Neither is better. CA18rnx is warmer, softer, more forgiving. G18rnx is more lively and detailed. All of the "RNX" drivers share the same motor.


----------



## demon2091tb (May 30, 2005)

So each driver has the same motor, cone materials and phase plugs differ, and the specs that are dependant on the materials and such differ as well.


----------



## matdotcom2000 (Aug 16, 2005)

Yea all of that is great but which is better the Adire extremis or the seas? And when I mean better I am refering to SQ. I would like some CDT eurosports with a midbass, from what I am seeing is both of these speakers have the potential but I want to know what the top end is like (400hz and up)? Is it clear up there or what?


----------



## 10K2HVN (Mar 8, 2005)

matdotcom2000 said:


> Yea all of that is great but which is better the Adire extremis or the seas? And when I mean better I am refering to SQ. I would like some CDT eurosports with a midbass, from what I am seeing is both of these speakers have the potential but I want to know what the top end is like (400hz and up)? Is it clear up there or what?


lol


----------



## fin (Sep 8, 2005)

Cheers heaps for the info, it's highly appreciated btw.


----------



## capslock (Sep 20, 2005)

I actually have taken apart an L18RNX/P and simulated the B-field. 

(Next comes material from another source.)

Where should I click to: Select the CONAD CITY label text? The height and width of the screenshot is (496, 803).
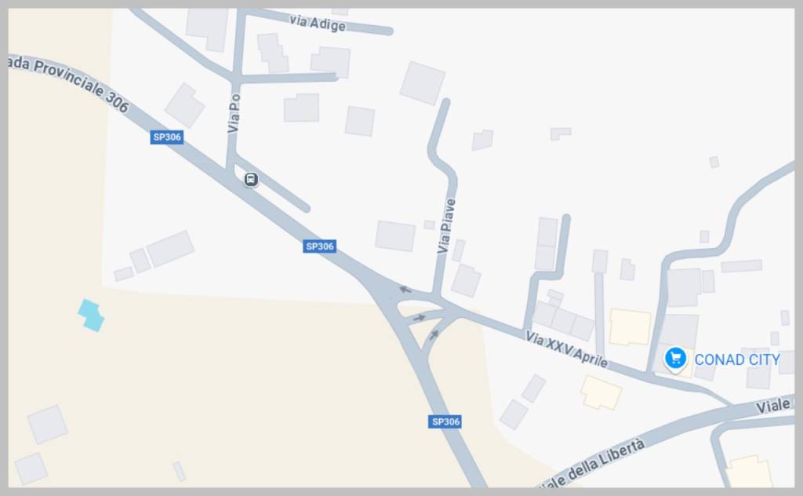[737, 359]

http://www.diyaudio.com/forums/showthread.php?s=&postid=727382#post727382

Note that my B plot only plots the magnitude of B along the gap. I really have to figure out how to plot the magnitude of B x z.


----------



## Bobo (Aug 6, 2005)

npdang said:


> Neither is better. CA18rnx is warmer, softer, more forgiving. G18rnx is more lively and detailed. All of the "RNX" drivers share the same motor.


The G has a phase plug, right? Would this make it better for us with drivers mounted way off axis?


----------



## torog (Oct 2, 2005)

Hi! Where could I buy these speakers?


----------



## FaintReality (May 15, 2005)

torog said:


> Hi! Where could I buy these speakers?



This web sites store and/or Solen.ca


----------